Subject: LL-L "Language varieties" 2011.04.25 (05) [EN-NDS]

 Dear Ron & Co.

Subject: LL-L Language Varieties.

My Ruth has been going through the pre-&-post Passover stuff, closing with
the delightful davar Michael Keach found, Rafael Finkel's 'On the Ritual
Slaughter of the Latke'. Some folks, she reckons, have had too much exposure
to Talmudic Pilpul for their own good...

But ducking back a letter: Ron, she wonders if there aren't more
persuasively *more* than three traditions bearing on the pupik. There is
one naming neither the belly-button nor the masculine article, but what we
here call the 'Pope's Nose'. That is; the chicken's tail, a delicacy to some
& abhorred by everybody else at the table.
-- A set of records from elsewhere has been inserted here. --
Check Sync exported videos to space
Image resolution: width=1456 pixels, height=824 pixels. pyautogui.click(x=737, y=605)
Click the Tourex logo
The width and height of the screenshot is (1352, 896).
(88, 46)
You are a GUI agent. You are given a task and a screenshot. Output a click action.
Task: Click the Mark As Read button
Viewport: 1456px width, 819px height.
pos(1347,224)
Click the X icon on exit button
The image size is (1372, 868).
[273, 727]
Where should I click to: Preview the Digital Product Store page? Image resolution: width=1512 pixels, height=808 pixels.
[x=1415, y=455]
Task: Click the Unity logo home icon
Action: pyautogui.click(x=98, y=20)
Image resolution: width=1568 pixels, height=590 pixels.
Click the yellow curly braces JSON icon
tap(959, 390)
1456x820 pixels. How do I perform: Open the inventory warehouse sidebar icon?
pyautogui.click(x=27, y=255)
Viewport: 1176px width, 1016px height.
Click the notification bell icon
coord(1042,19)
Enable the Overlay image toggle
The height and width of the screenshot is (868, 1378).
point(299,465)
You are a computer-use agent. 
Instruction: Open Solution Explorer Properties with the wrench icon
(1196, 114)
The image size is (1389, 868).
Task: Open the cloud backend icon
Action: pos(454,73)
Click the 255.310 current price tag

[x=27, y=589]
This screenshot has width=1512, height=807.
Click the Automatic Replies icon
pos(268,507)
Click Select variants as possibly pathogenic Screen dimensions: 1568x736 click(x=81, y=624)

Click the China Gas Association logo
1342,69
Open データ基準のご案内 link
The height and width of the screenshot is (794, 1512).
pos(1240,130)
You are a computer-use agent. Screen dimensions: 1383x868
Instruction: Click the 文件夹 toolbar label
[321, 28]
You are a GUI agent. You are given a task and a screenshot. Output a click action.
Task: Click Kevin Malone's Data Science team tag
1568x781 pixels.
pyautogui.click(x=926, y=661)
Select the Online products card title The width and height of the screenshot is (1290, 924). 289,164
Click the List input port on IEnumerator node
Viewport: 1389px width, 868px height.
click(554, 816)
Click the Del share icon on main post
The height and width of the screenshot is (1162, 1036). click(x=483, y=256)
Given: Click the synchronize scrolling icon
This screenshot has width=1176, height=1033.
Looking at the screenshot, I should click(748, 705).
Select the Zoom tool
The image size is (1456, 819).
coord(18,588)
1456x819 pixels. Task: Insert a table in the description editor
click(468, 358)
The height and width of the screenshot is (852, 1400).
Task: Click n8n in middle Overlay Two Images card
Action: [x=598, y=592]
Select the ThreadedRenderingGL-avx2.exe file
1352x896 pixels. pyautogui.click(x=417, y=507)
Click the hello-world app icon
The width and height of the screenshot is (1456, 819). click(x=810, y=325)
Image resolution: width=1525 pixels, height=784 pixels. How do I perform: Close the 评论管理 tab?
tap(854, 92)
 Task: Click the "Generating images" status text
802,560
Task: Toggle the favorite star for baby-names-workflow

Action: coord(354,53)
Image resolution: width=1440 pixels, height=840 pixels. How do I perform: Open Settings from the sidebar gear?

To confound it all, the Litvaks
down here seem to apply it to the chicken's gizzard! (another part I
wouldn't touch with a fourty-foot barge-pole). Now Ruth is of the Weiner
blood-line, from White Russia. & if I remember her mother aright, they are
descended from the Rebbe of Chernobyl (it used to be famous for other things
than radioactivity). It seems to Ruth that the pupik can refer to absolutely
anything - just slightly indecent...

For my part, my grandfather, who studied at Leicester University, & was of
that generation that did 'walking tours' in his case all over Northwest
England, brought back the term 'parson's nose' for the same (the chicken's
tail). Now, does that part of the U.K. cherish any degree of animus towards
the parson?

Ron wrote:
Today a dear friend of mine told me that in her Midwestern American Jewish
family there were two camps that had been thrown together by marriage: the
“Lithuanians” and the “Ruthenians.” Much of the mutual disapproval centered
on the pronunciation of the words for “cake” ~ “baked dish” (קוגל, L. *kugl*,
R. *kigl*) and ‘belly-button” (פּופּיק, L. *pupik*, R. *pipik*) ... in other
words on /u/ being preserved in L. while having become [i] elsewhere. (One
of the “Ruthenians” in the family even claimed that a *pupik* was not the
same as a *pipik* but meant “something farther down”!) Of course, you feel
the urge to shout, “Get over it already!” But, of course, these differences
stood/stand for a lot more, especially for cultural features, including ...
very importantly ... for cooking and baking recipes.